| From | Sent On | Attachments |
|---|---|---|
| Marvin Humphrey | Mar 30, 2009 10:21 pm | |
| Michael McCandless | Apr 1, 2009 4:51 am | |
| Marvin Humphrey | Apr 8, 2009 10:42 am | |
| Michael McCandless | Apr 9, 2009 3:51 am | |
| Marvin Humphrey | Apr 9, 2009 10:38 am | |
| Michael McCandless | Apr 10, 2009 6:51 am | |
| Marvin Humphrey | Apr 10, 2009 2:38 pm | |
| Marvin Humphrey | Apr 10, 2009 6:50 pm | |
| Michael McCandless | Apr 11, 2009 7:58 am | |
| Michael McCandless | Apr 11, 2009 8:16 am | |
| Marvin Humphrey | Apr 12, 2009 6:08 am | |
| Michael McCandless | Apr 12, 2009 12:15 pm | |
| Marvin Humphrey | Apr 12, 2009 2:04 pm | |
| Michael McCandless | Apr 13, 2009 6:42 am | |
| Marvin Humphrey | Apr 14, 2009 3:38 am | |
| Michael McCandless | Apr 14, 2009 5:39 am | |
| Marvin Humphrey | Apr 30, 2009 4:17 pm | |
| Michael McCandless | May 1, 2009 4:01 am |
| Subject: | Re: Types and Schemas (was "Sort cache file format") | |
|---|---|---|
| From: | Michael McCandless (luc...@mikemccandless.com) | |
| Date: | Apr 13, 2009 6:42:43 am | |
| List: | org.apache.lucene.lucy-dev | |
On Sun, Apr 12, 2009 at 5:04 PM, Marvin Humphrey <mar...@rectangular.com> wrote:
I think Lucene could continue to merge yet isolate information (subdivision, subclassing). At least I sure hope so :)
I see why subdividing options might be useful in Lucene, but I'm not sure it's necessary for Lucy.
It's all still hazy to me :) Hopefully once we talk about it enough I'll get some clarity...
Actually, what we probably need are Python bindings so that you can start playing around. :)
That'd be nice but I'm quite hurting for time these days ;) Sudden bursts of innovation all over the place...
I've been trying to clean up Boilerplater enough so that it porting Boilerplater::Binding::Perl to Boilerplater::Binding::Python would be a reasonable undertaking. Perl's C API and object model are so complicated that other languages will probably be a lot easier -- but right now, it's not apparent from Boilerplater's API how you would get started.
OK. It would also be good to have > 1 host language driving the design... to keep things generic/portable.
it is sort of scary that we're inventing a type system.
What's scary is that Java Lucene *has* a type system but won't admit it.
Yah. In fact Lucene is "weakly typed", like Tcl. We gleefully, secretly "merge" one type with another. I'd be happy to get to strong but dynamic typing (ie the write once schema).
EG there are many things the FieldType should somehow tell us:
* How does FieldSpec model "multi-valued" fields? Is there a boolean in the base class?
Because Lucy's Doc objects will be hash based, there will *never* be a case where the same field has two "values" per se within the same doc.

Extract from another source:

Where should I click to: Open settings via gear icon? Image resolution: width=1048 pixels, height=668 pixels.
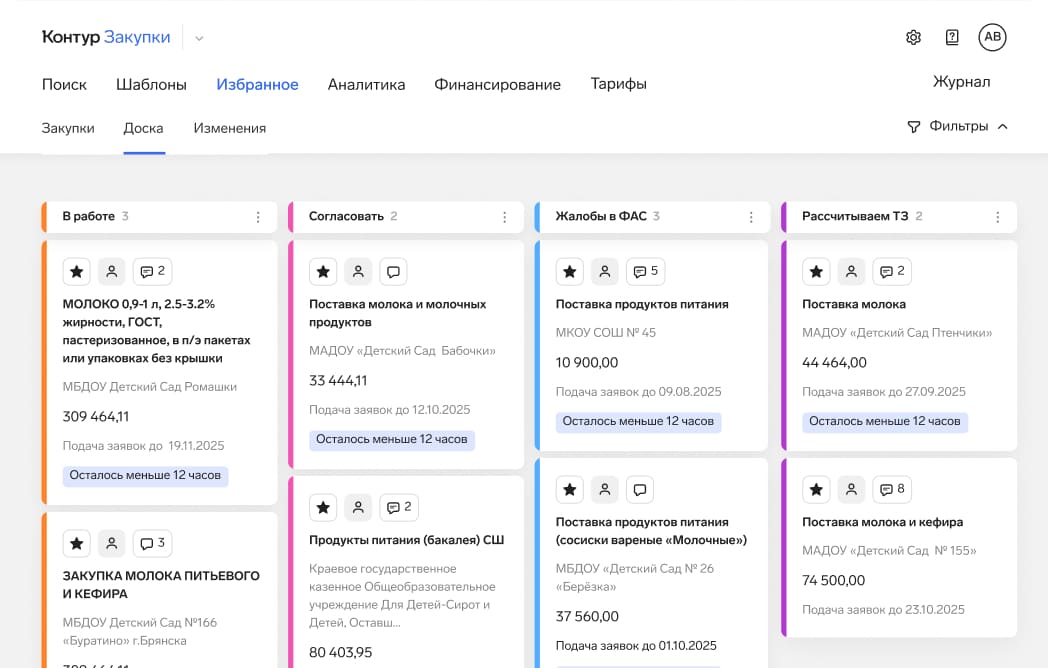pyautogui.click(x=913, y=38)
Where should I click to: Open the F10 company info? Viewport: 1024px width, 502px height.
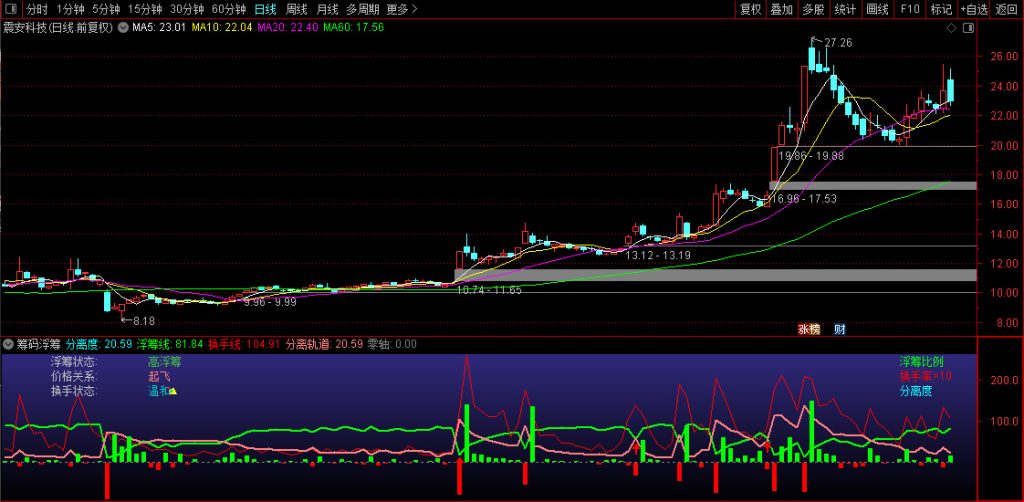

However, it's fine if we support compound types via specific FieldType subclasses, e.g. Float32ArrayType, or StringArrayType.

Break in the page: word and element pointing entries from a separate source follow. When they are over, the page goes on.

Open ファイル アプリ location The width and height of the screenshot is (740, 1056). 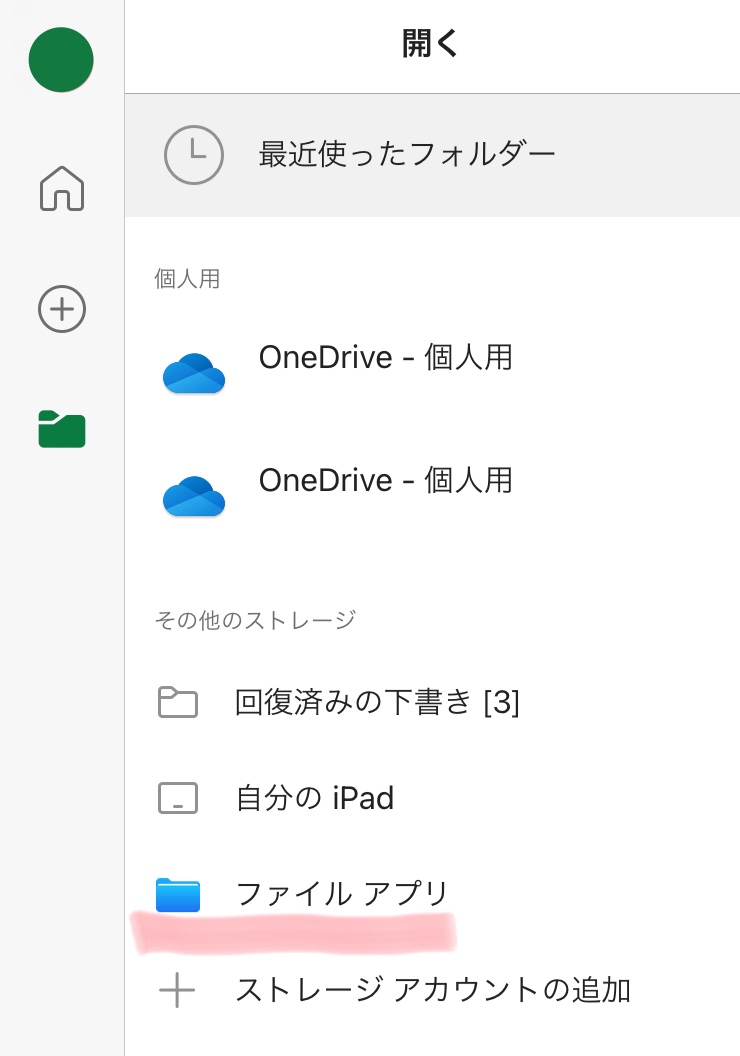pyautogui.click(x=342, y=894)
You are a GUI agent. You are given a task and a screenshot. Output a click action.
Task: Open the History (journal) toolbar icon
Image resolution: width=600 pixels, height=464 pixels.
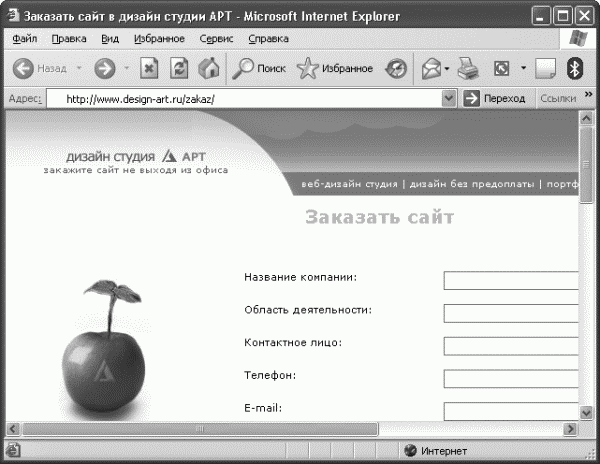click(396, 69)
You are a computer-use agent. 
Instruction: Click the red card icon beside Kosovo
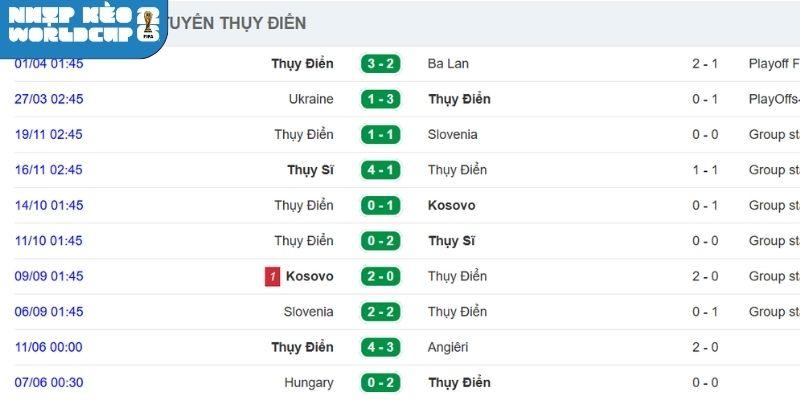point(272,276)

I see -- does KS support multi-valued (compound) types today? For which "types"? And I imagine for such types, "sortable" is not allowed (yet "sortable" is set at the top FieldSpec, right?)?
It's also important to distinguish between "multi-valued" and the "multi-token" FullTextType. FullTextType fields are tokenized within the index, but in the context of the doc reader, they only have one string "value". Note, however, that you cannot sort on a FullTextType field in KS.
So if I want to index & sort by "title" field, I make 2 separate fields?
* "Has only one token" -- I guess this is implied by the class (ie only FullTextType may have > 1 token)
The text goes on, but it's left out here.